The Purpose and Limits of Revelation
Deuteronomy 29:29
The secret things belong to the LORD our God: but those things which are revealed belong to us and to our children for ever…


This passage states fairly both the purpose and limits of revelation.

I. THE PURPOSE OF REVELATION. It is not to gratify curiosity, but to secure obedience in the successive generations. In other words, it is not speculative, but practical.

1. The objections, urged against revelation largely consist in the disappointments of speculative curiosity. Because God did not inform man scientifically about the creation of the world; because he did not deliver an articulated theological system; because he did not compose a philosophical textbook; - therefore this popular, miscellaneous, and discursive Book cannot be Divine. But so far from such arguments being valid, they go to substantiate the Divine character of the Book. For -

2. It is an intensely practical Book, inculcating on parents and children obedience to God. It takes up man in the family, and urges him to obey God and try to get his children to obey him.
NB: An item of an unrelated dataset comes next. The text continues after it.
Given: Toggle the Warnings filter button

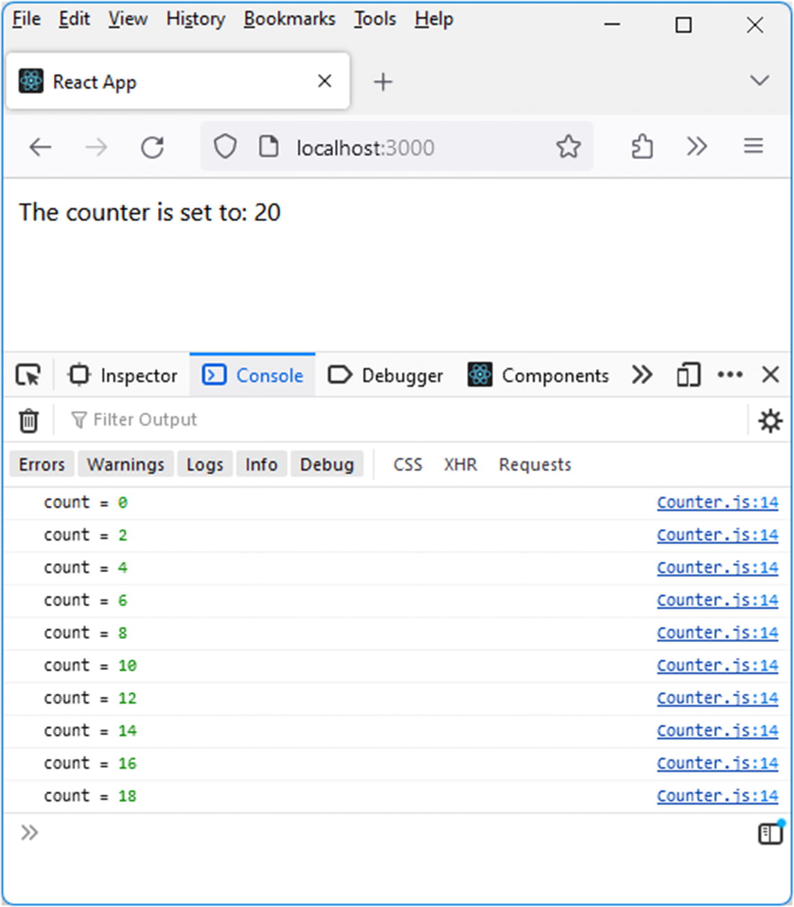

It reveals God as a Father seeking the obedience and trust of his human children, and inviting them to the heaven of obedience to his commandments. It makes man understand sufficient about God to know the duty and the blessedness of obeying him. And here let us notice two important positions taken up by the revelation.

(1) It declares that we have been made in the Divine image. Let men make us out to be physically in the image of the beast, we are spiritually in the image of God. And

(2) it declares that for man's salvation God became incarnate. Mutual acquaintance and understanding are manifestly possible and practicable upon these terms. Man can reason upwards from his own nature, which, as Carlyle said, after Chrysostom, is "the true Shechinah;" and man can appreciate Godhead whet, revealed through a sinless human life. As a revelation, then, it is most reasonable.
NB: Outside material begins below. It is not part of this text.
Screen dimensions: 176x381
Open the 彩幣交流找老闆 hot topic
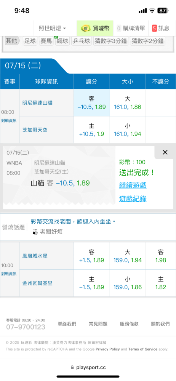73,221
II. THE LIMITS OF REVELATION. It leaves a realm of secrecy to God. That is, it does not profess to reveal God fully, for "he cannot, on account of his incomparable greatness and excellence, bring his plans and operations within the comprehension of his creatures." The finite cannot take in the infinite. We only know in part. But we know. To doubt the possibility of knowing God would lead us straight to universal skepticism. Agnosticism has no logical halting-ground on this side of universal doubt. Hence we venture not beyond the assigned limits of the knowable. We take all that God gives and use it reverentially. At the same time, we recognize a world beyond our ken, of essence and of purpose and of perception, which is God's alone. Our pride is broken; we are penitent before him, and we adore. - R.M.E.





Parallel Verses
KJV: The secret things belong unto the LORD our God: but those things which are revealed belong unto us and to our children for ever, that we may do all the words of this law.

WEB: The secret things belong to Yahweh our God; but the things that are revealed belong to us and to our children forever, that we may do all the words of this law.